Sonsoles Peralta cuestiona que la condecoración a Alfredo Canteli por parte del Ministerio de Defensa se produzca un año después de que el Ayuntamiento distinguiera a Margarita Robles

El Grupo Municipal de Vox en el Ayuntamiento de Oviedo ha criticado este jueves la concesión de la Gran Cruz al Mérito Militar con distintivo blanco al alcalde de la ciudad, Alfredo Canteli, otorgada por el Ministerio de Defensa. La portavoz de la formación, Sonsoles Peralta, considera que la distinción responde a un “intercambio de favores” entre instituciones. La reacción se produce después de que el departamento que dirige Margarita Robles concediera la condecoración al regidor ovetense. Vox recuerda que hace poco más de un año fue el propio Ayuntamiento el que otorgó la Medalla de Oro de la ciudad a la ministra.

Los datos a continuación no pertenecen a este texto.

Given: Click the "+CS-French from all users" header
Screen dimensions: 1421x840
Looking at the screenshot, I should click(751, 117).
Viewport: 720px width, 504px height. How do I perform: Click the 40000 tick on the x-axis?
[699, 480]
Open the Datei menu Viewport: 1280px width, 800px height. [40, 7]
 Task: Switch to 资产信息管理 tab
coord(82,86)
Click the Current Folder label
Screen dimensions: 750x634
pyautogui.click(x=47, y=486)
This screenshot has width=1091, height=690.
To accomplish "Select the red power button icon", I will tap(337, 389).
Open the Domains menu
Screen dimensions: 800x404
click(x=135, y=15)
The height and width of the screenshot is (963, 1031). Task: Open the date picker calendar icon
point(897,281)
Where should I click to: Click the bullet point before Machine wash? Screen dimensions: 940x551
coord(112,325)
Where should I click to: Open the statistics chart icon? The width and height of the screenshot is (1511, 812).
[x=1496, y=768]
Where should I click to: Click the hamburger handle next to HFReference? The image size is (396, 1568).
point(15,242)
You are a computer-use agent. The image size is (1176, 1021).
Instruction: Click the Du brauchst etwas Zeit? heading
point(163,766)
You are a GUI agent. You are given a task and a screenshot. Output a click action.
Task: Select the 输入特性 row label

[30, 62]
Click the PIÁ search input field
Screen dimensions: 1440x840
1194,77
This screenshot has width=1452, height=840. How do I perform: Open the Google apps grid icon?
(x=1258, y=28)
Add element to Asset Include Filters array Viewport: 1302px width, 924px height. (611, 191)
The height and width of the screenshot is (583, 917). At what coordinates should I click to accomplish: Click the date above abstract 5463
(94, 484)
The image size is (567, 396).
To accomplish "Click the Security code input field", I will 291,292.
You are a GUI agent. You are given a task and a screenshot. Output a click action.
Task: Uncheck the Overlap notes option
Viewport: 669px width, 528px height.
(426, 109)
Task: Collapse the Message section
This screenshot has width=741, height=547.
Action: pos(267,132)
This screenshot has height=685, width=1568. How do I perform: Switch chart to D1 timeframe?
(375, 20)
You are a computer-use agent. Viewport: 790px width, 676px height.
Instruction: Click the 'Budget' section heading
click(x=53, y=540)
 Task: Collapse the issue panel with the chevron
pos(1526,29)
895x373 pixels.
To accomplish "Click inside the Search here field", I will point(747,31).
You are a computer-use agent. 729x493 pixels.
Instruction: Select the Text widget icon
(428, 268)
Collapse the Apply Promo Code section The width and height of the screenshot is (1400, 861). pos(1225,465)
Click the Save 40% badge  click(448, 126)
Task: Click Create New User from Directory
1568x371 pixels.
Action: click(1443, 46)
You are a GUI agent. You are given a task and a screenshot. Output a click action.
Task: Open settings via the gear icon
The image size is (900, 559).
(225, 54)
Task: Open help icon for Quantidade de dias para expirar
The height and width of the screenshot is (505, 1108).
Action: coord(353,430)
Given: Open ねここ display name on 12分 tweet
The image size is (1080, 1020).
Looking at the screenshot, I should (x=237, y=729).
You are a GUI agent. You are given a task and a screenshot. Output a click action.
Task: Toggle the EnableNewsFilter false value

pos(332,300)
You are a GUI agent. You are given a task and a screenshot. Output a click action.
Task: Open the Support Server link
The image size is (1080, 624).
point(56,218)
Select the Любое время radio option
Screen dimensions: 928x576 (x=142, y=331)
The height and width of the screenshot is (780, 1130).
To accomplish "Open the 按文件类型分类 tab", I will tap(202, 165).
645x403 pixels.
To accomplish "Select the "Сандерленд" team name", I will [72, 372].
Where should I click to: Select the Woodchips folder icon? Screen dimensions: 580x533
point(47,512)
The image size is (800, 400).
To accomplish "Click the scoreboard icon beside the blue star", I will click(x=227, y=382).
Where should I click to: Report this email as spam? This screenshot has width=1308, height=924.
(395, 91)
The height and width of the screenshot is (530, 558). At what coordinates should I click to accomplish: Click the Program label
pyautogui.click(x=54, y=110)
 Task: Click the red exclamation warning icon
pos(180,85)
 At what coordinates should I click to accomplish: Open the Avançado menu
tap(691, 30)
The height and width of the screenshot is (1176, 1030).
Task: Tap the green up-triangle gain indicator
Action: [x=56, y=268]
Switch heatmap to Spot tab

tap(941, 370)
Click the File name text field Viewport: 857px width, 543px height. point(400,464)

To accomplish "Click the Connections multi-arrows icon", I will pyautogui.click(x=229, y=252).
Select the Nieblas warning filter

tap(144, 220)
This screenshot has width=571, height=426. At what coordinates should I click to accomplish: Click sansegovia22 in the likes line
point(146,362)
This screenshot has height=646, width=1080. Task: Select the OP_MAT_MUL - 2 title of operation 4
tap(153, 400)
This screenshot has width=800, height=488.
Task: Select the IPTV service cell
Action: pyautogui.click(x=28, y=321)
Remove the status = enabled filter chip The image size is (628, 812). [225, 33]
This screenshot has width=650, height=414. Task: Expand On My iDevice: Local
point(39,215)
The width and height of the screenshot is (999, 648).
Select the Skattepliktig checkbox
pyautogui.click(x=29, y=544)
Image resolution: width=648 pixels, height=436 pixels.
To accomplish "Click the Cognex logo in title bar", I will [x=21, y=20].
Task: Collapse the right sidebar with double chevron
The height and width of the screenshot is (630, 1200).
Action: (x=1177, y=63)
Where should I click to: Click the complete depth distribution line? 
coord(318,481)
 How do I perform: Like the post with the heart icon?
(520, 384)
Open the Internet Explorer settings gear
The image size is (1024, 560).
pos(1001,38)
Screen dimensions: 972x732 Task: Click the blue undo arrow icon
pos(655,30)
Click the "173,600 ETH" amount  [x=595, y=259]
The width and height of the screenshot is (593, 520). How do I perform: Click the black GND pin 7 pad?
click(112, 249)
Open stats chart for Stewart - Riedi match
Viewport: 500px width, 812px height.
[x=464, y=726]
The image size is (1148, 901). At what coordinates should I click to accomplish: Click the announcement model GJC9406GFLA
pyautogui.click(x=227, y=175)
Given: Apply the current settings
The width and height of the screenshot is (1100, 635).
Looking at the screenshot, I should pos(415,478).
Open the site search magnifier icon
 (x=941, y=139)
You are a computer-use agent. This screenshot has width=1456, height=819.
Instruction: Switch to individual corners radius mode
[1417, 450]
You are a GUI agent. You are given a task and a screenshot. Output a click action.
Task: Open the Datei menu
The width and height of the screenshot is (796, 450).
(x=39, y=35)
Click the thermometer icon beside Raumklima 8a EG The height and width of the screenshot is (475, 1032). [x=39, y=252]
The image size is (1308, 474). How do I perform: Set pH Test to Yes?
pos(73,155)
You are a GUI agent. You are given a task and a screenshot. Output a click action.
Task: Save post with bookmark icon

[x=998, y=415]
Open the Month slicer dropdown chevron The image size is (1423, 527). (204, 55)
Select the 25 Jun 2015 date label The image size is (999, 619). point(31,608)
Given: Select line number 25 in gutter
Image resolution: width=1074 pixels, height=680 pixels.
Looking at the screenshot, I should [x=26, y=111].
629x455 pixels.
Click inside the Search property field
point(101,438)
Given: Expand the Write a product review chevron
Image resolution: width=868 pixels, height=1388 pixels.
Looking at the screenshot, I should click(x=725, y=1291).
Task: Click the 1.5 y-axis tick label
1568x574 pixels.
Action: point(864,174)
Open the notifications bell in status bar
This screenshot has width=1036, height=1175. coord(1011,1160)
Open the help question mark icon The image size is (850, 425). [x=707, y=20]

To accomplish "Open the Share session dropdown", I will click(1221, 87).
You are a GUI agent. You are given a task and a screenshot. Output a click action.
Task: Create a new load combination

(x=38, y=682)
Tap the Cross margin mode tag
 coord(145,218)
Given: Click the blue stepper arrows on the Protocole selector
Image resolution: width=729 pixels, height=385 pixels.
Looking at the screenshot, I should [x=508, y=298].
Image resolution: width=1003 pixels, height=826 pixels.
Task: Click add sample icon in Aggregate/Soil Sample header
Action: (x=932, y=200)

Para Peralta, la concesión no puede analizarse como un hecho aislado. “No es una cuestión menor, sino el reflejo de una forma de hacer política basada en el intercambio de favores entre élites institucionales”, afirmó en un comunicado. La edil sostiene que las condecoraciones “no pueden convertirse en un circuito cerrado de reconocimientos entre cargos públicos” y advierte de que cuando las medallas se utilizan como “instrumento político” pierden su valor y suponen “un desprecio a quienes realmente las merecen”.
Exigencia de criterios objetivos
Desde Vox subrayan que las distinciones oficiales, especialmente aquellas vinculadas a las Fuerzas Armadas, deben responder a criterios “objetivos, verificables y transparentes”, ligados a servicios extraordinarios y no a gestos de cortesía política. Peralta contrapuso la concesión al alcalde con la situación de otros profesionales. “Mientras muchos miembros de nuestras Fuerzas Armadas, servidores públicos o ciudadanos ejemplares nunca reciben un reconocimiento pese a su trayectoria, vemos cómo determinados cargos se intercambian honores con una naturalidad que genera desconfianza”, señaló.
La formación considera que este tipo de prácticas deterioran la credibilidad institucional y alimentan la percepción de que las condecoraciones oficiales pueden emplearse como herramienta partidista. “Las medallas deben representar mérito y sacrificio, y no convertirse en una moneda de cambio entre los poderes públicos para pagar y recibir favores”, concluyó Peralta.